## EXERCISE REQUIREMENTS
Below is a listing. Write out exactly its lines between the one holding "Task: Open the notifications bell icon" and the one holding "Viewport: 1024px width, 768px height.", inclusive.
RECORDS Block Start
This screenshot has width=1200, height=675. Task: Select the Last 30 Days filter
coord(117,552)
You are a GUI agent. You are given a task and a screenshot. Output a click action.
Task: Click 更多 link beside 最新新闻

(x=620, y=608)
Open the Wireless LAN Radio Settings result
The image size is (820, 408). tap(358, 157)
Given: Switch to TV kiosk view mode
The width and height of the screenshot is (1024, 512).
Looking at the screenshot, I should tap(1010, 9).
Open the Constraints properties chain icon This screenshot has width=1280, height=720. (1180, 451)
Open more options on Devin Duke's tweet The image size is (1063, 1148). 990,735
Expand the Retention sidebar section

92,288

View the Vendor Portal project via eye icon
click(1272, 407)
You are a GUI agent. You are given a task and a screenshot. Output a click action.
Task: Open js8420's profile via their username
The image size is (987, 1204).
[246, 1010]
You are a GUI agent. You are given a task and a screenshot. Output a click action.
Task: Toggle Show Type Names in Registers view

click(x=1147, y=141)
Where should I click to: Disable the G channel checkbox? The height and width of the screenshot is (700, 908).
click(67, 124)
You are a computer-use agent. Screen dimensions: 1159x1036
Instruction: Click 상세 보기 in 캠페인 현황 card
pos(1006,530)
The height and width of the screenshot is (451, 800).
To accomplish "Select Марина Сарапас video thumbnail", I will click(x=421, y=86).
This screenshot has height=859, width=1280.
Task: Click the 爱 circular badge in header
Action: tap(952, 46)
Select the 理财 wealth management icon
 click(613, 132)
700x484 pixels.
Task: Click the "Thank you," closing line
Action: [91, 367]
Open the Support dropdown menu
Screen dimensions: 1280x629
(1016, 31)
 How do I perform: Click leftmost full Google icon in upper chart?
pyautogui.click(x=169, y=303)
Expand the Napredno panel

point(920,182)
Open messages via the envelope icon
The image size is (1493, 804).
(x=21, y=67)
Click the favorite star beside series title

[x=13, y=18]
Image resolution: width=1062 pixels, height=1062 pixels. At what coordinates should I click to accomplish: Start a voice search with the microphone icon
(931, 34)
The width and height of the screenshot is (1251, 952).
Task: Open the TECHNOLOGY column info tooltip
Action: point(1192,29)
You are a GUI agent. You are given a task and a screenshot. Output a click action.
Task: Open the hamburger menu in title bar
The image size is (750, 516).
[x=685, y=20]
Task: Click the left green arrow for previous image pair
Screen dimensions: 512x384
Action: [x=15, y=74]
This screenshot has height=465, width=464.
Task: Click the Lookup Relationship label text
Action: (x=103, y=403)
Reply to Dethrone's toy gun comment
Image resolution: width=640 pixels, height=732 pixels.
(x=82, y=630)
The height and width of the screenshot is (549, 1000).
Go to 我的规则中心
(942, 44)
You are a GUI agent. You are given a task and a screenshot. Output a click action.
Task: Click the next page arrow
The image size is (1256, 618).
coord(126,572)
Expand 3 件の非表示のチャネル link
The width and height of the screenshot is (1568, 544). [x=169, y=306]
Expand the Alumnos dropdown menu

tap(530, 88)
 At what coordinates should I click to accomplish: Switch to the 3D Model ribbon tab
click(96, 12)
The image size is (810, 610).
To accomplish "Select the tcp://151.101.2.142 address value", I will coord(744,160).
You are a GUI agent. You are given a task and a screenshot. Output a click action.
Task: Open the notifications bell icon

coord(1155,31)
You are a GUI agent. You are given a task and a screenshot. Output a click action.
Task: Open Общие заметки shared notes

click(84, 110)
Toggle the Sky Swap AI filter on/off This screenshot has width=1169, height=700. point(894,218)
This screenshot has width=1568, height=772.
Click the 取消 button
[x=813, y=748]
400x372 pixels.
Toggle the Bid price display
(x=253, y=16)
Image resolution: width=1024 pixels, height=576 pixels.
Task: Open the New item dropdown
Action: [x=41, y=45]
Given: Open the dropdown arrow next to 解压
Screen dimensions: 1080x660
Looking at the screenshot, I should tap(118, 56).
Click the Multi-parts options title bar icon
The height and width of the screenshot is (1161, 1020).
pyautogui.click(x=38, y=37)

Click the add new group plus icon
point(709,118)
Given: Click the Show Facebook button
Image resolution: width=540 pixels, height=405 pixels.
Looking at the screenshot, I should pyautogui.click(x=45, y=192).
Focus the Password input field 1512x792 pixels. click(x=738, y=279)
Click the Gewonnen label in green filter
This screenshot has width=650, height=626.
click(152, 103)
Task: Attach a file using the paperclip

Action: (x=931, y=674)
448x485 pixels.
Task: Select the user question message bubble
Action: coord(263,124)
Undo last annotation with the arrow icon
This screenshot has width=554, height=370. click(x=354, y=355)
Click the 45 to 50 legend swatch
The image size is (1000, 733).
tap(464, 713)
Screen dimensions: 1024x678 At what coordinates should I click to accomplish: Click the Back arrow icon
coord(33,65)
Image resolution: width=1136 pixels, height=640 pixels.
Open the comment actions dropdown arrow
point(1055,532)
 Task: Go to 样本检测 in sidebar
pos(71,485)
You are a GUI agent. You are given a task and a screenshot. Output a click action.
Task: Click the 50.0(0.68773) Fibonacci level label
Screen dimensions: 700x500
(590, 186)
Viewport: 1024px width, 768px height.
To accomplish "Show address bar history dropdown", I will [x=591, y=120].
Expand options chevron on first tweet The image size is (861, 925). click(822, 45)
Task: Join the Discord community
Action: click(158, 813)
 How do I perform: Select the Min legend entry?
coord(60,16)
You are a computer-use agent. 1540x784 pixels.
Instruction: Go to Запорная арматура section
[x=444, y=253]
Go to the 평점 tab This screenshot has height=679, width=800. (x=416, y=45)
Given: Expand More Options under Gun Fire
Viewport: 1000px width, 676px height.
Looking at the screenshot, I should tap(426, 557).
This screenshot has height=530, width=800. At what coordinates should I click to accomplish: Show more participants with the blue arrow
RECORDS Block End
## EXERCISE RESULT
Task: Open the notifications bell icon

coord(1155,31)
You are a GUI agent. You are given a task and a screenshot. Output a click action.
Task: Open Общие заметки shared notes

click(84, 110)
Toggle the Sky Swap AI filter on/off This screenshot has width=1169, height=700. point(894,218)
This screenshot has width=1568, height=772.
Click the 取消 button
[x=813, y=748]
400x372 pixels.
Toggle the Bid price display
(x=253, y=16)
Image resolution: width=1024 pixels, height=576 pixels.
Task: Open the New item dropdown
Action: [x=41, y=45]
Given: Open the dropdown arrow next to 解压
Screen dimensions: 1080x660
Looking at the screenshot, I should tap(118, 56).
Click the Multi-parts options title bar icon
The height and width of the screenshot is (1161, 1020).
pyautogui.click(x=38, y=37)

Click the add new group plus icon
point(709,118)
Given: Click the Show Facebook button
Image resolution: width=540 pixels, height=405 pixels.
Looking at the screenshot, I should pyautogui.click(x=45, y=192).
Focus the Password input field 1512x792 pixels. click(x=738, y=279)
Click the Gewonnen label in green filter
This screenshot has width=650, height=626.
click(152, 103)
Task: Attach a file using the paperclip

Action: (x=931, y=674)
448x485 pixels.
Task: Select the user question message bubble
Action: coord(263,124)
Undo last annotation with the arrow icon
This screenshot has width=554, height=370. click(x=354, y=355)
Click the 45 to 50 legend swatch
The image size is (1000, 733).
tap(464, 713)
Screen dimensions: 1024x678 At what coordinates should I click to accomplish: Click the Back arrow icon
coord(33,65)
Image resolution: width=1136 pixels, height=640 pixels.
Open the comment actions dropdown arrow
point(1055,532)
 Task: Go to 样本检测 in sidebar
pos(71,485)
You are a GUI agent. You are given a task and a screenshot. Output a click action.
Task: Click the 50.0(0.68773) Fibonacci level label
Screen dimensions: 700x500
(590, 186)
Viewport: 1024px width, 768px height.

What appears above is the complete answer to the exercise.